全ゲノムシークエンシング(WGS)解析による分子疫学と大学病院におけるメチシリン耐性黄色ブドウ球菌(meticillin-resistant Staphylococcus aureus)血流感染症を引き起こす隠れた伝播★
Whole-genome sequencing analysis of molecular epidemiology and silent transmissions causing meticillin-resistant Staphylococcus aureus bloodstream infections in a university hospital T. Sato*, T. Yamaguchi, K. Aoki, C. Kajiwara, S. Kimura, T. Maeda, S. Yoshizawa, M. Sasaki, H. Murakami, J. Hisatsune, M. Sugai, Y. Ishii, K. Tateda, Y. Urita *Toho University Graduate School of Medicine, Japan Journal of Hospital Infection (2023) 139, 141-149
背景
新規ゲノム型クローン、例えば市中関連メチシリン耐性黄色ブドウ球菌(meticillin-resistant Staphylococcus aureus;MRSA)や家畜関連 MRSA の登場、およびそれらの病院内への侵入は、世界的に大きな懸念となっている。
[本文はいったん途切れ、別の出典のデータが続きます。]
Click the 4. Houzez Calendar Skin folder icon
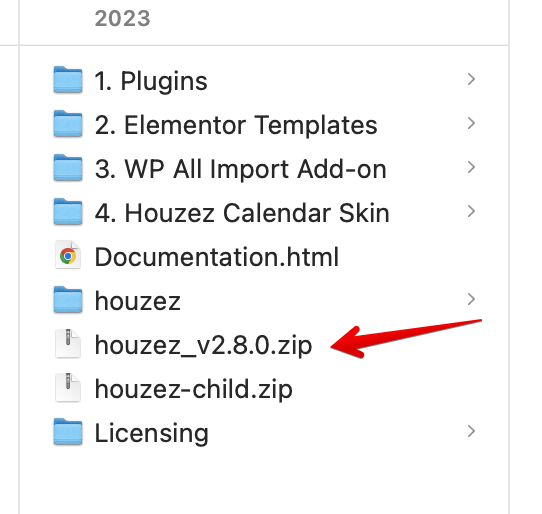 pyautogui.click(x=68, y=211)
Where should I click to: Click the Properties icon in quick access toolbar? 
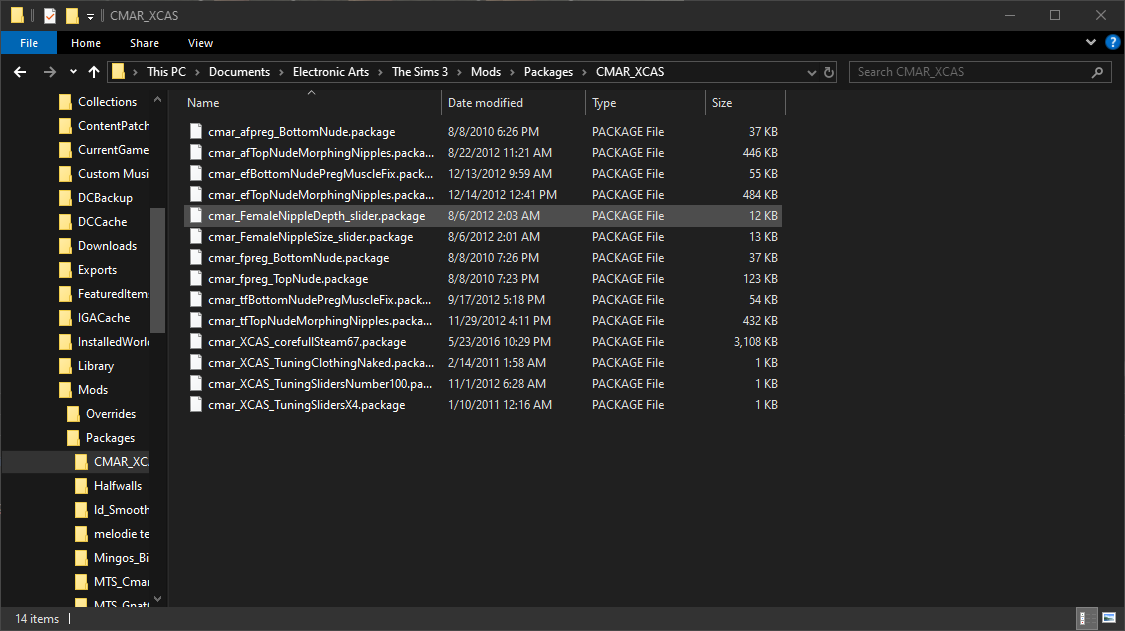pos(50,15)
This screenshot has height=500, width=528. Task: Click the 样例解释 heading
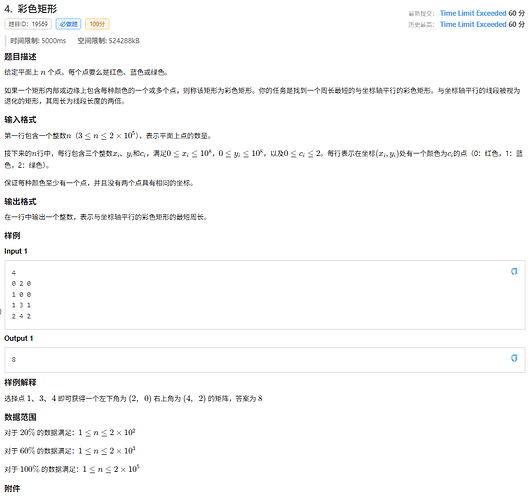coord(20,382)
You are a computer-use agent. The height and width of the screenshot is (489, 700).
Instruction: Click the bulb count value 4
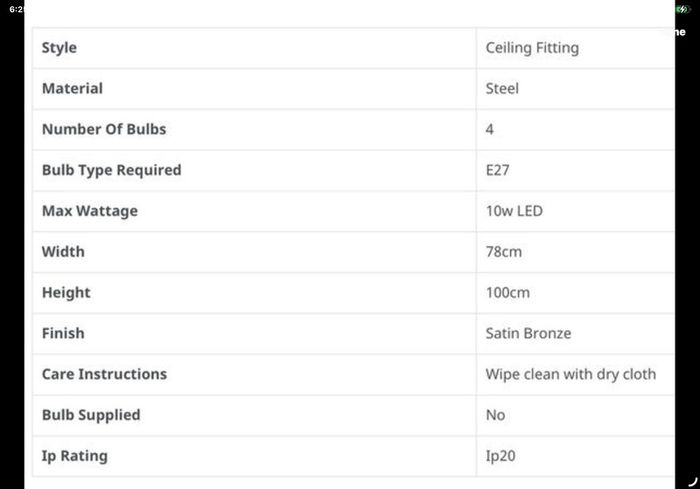(490, 129)
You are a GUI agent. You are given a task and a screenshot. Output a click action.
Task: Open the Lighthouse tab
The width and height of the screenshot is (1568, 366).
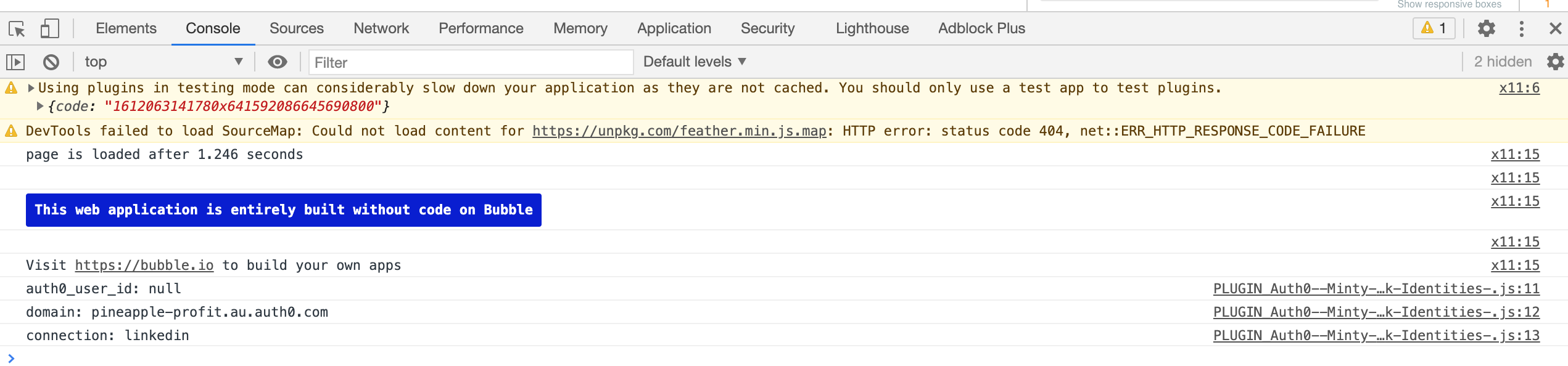872,28
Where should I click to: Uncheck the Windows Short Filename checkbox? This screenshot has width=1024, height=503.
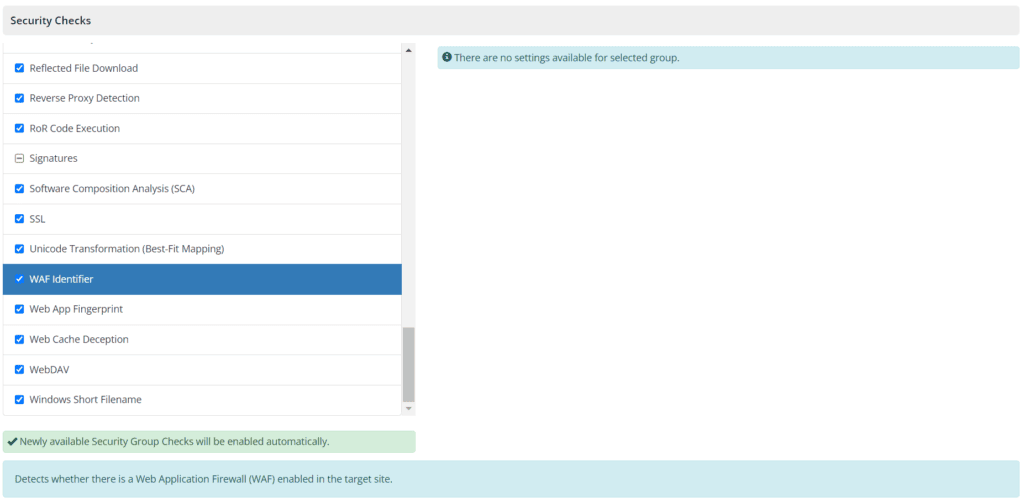pos(19,399)
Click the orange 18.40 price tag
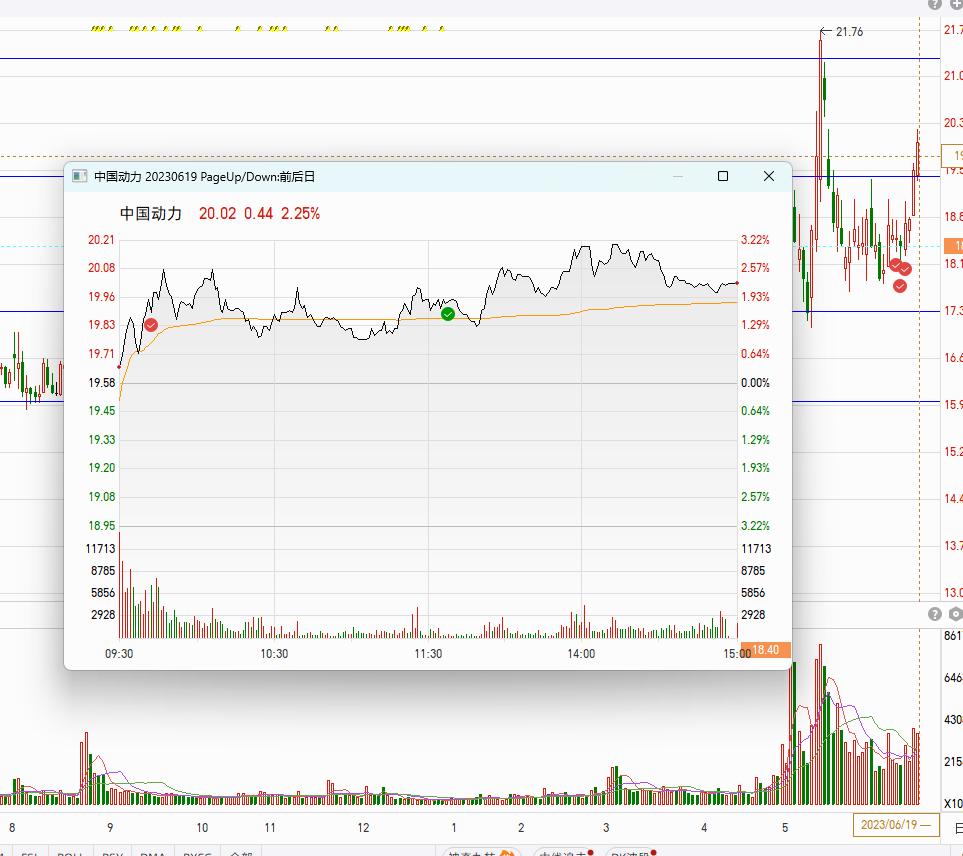This screenshot has width=963, height=856. (x=767, y=650)
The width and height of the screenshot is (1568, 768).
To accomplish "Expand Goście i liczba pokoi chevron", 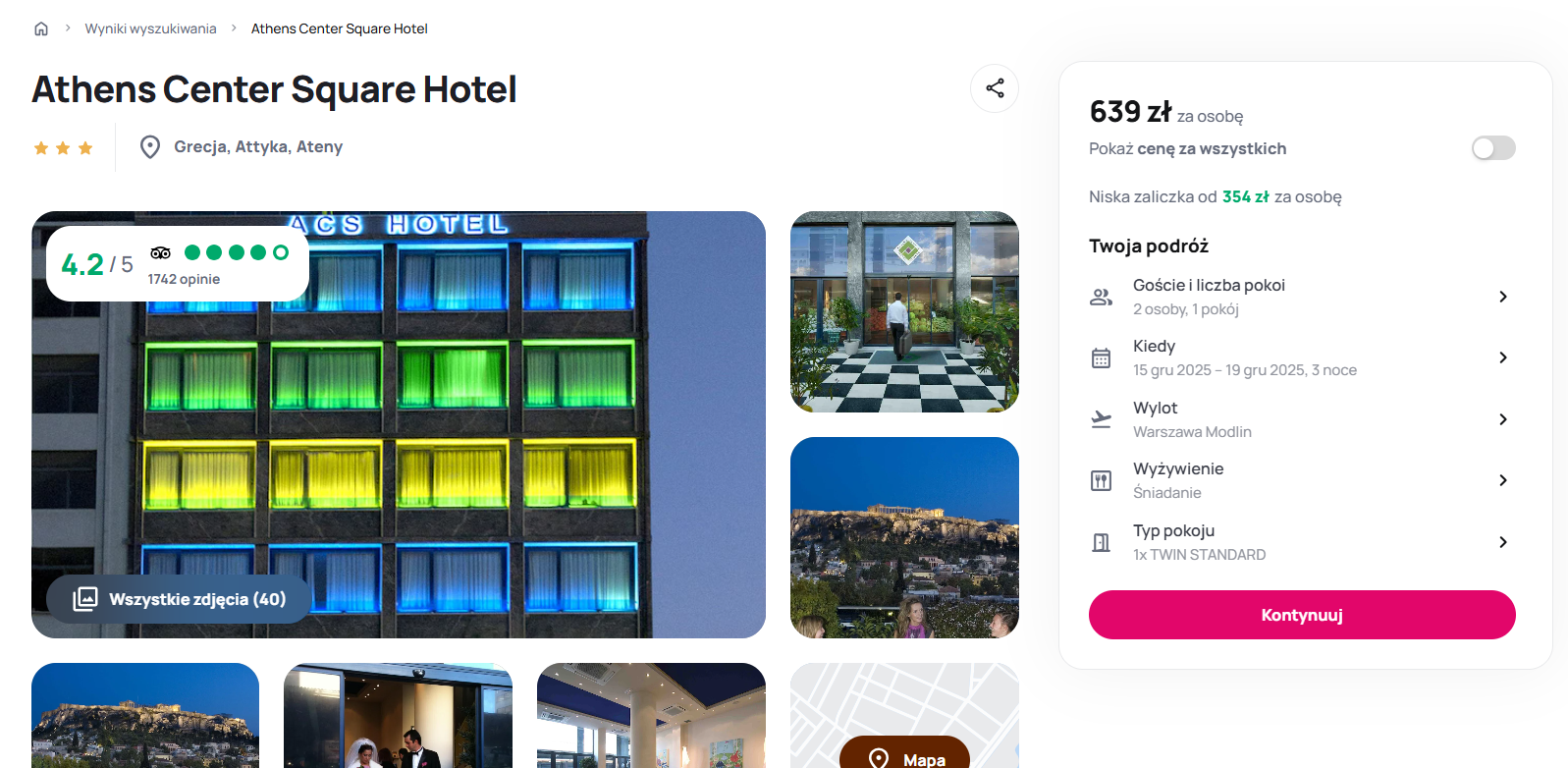I will tap(1503, 297).
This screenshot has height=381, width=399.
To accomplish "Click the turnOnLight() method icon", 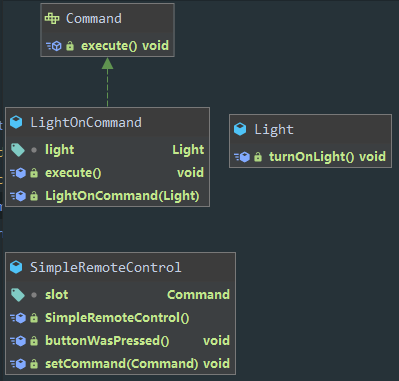I will 242,157.
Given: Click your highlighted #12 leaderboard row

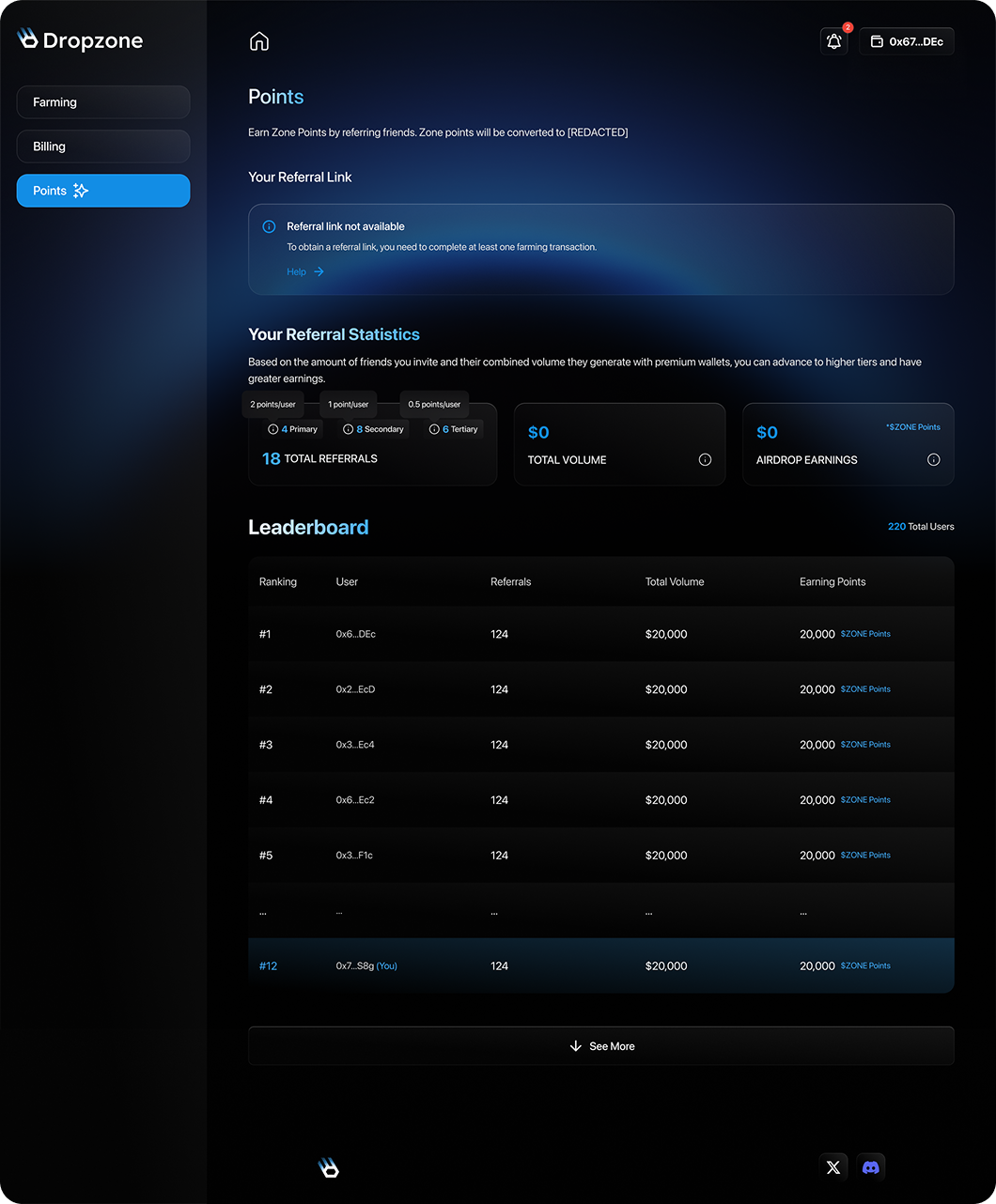Looking at the screenshot, I should (600, 965).
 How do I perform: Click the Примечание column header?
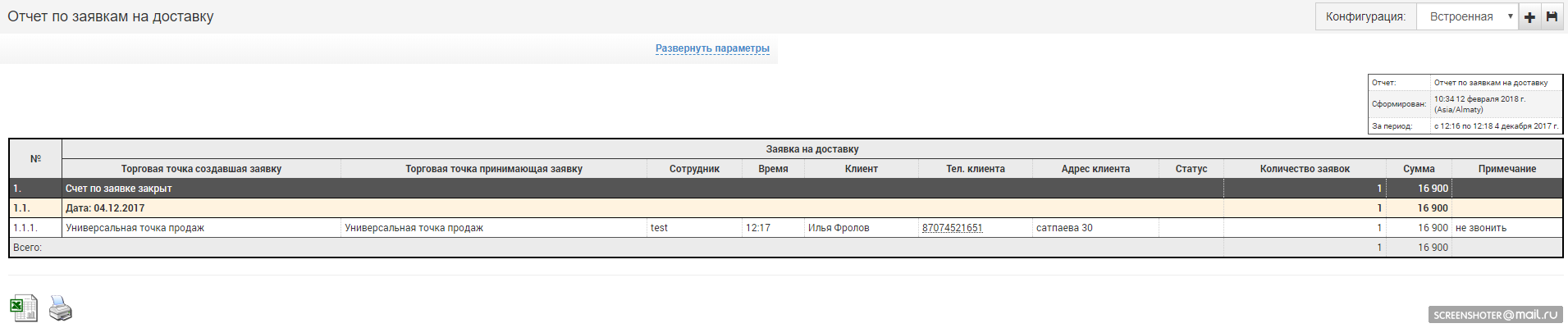[1506, 169]
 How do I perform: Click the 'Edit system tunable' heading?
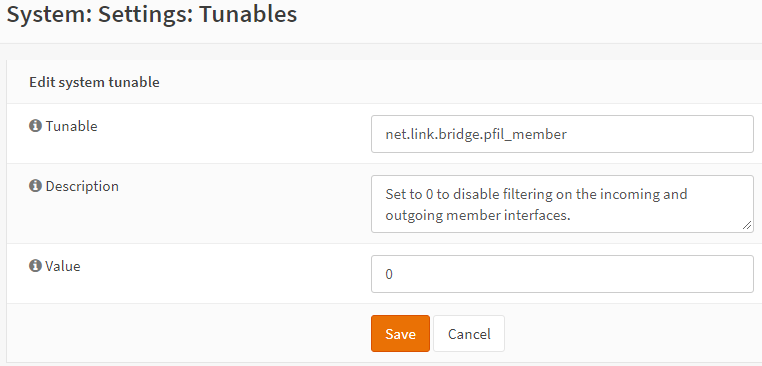94,82
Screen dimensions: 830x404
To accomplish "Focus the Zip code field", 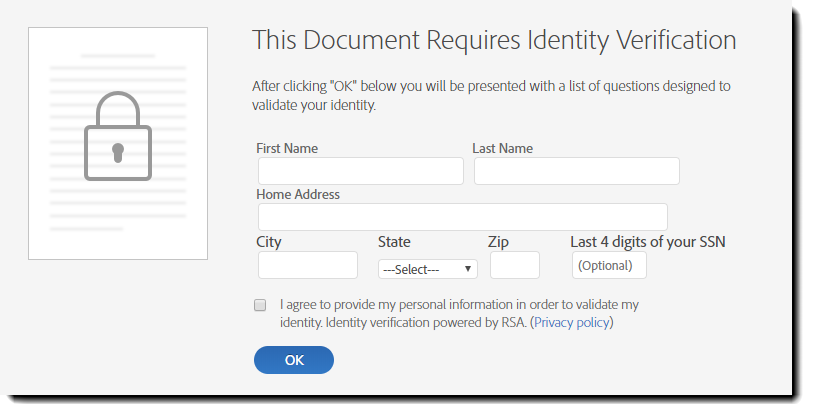I will click(x=514, y=265).
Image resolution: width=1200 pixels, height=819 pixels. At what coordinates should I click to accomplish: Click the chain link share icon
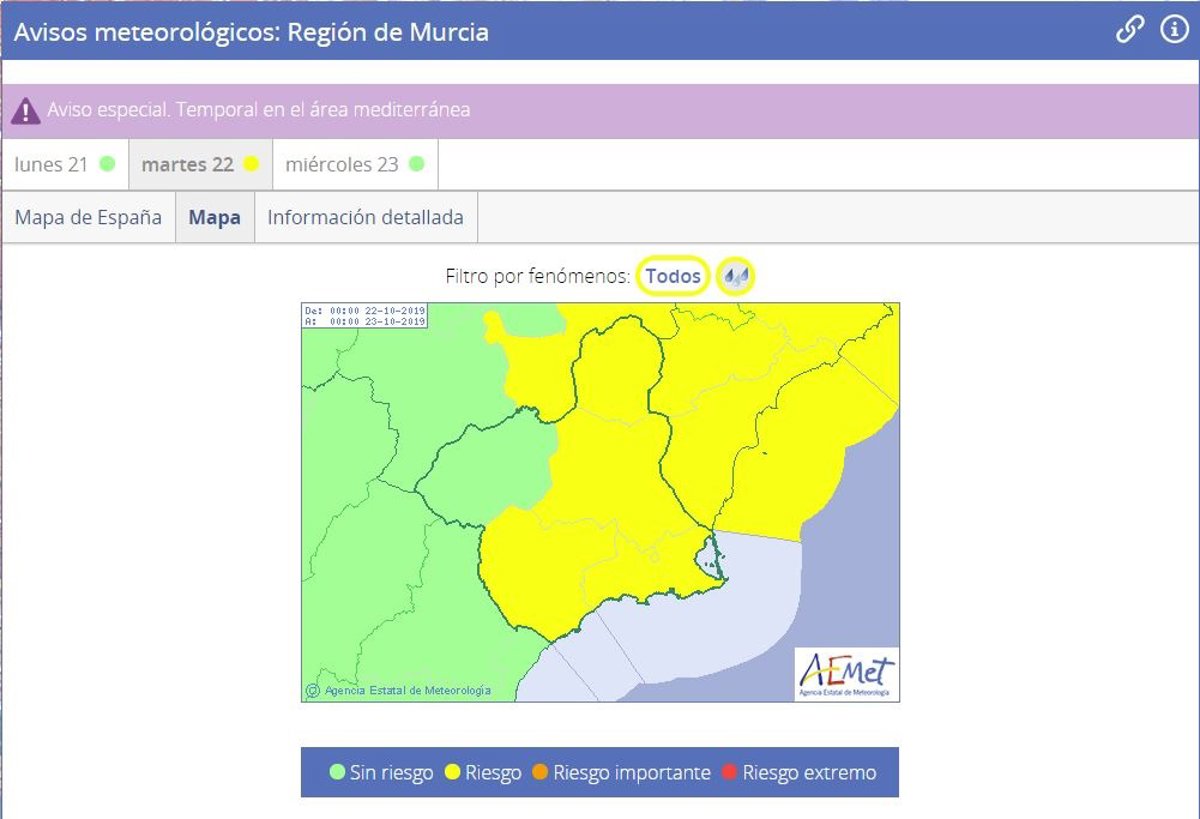pyautogui.click(x=1129, y=30)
しかし、日本における MRSA の検出率についてはほとんど情報が得られていない。全ゲノムシークエンシング(WGS)は、様々な病原体を分析するためにこれまで世界中で行われている。したがって、日本で利用できる MRSA 臨床分離株のゲノムデータベースを確立することが重要である。
目的
日本の大学病院 1 施設の血流感染症患者で分離されたMRSA 株について、WGS および一塩基多型(SNP)解析を用いて分子疫学解析を実施した。さらに、患者の臨床特性のレビューによって、他の方法では見逃される可能性のある隠れた院内伝播を検出するツールとしての SNP 解析の有効性について、多様な環境および様々な検出時点において評価した。
方法
PCR ベースのブドウ球菌カセット染色体 mec(SCCmec)タイピングを、2014 年から 2018 年の間に得られた分離株 135 株を用いて実施し、WGS を 2015 年から 2017 年の間に得られた分離株 88 株を用いて実施した。
結果
2014 年に多かった SCCmec II型株は 2018 年には稀になっていたが、SCCmec type IV型株の検出率は同期間に対象集団の 18.75%から 83.87%に上昇しており、優勢なクローンとなっていた。クローン複合体(CC)5 CC8 および CC1は 2015 年から 2017 年の間に検出され、CC1 が優勢であった。88 症例において、SNP 解析により 20 例で院内伝播が明らかにされ、これには相同性の高い株が関与していた。
結論
全ゲノムシークエンシング解析によるルーチンの MRSA のモニタリングは、分子疫学に関する知見を得るためだけでなく、隠れた院内伝播を検出するためにも効果的である。
監訳者コメント:
東邦大学からの報告。血液培養から検出された MRSA のクローンは 5 年間で大きく変化しており、SNP 解析により院内伝播の存在を明らかにしている。単一の医療機関からの報告で一般化はできないが、WGS 解析による MRSA のモニタリングが分子疫学の特徴付けと病院における院内感染経路の推定に有用であることが示唆される。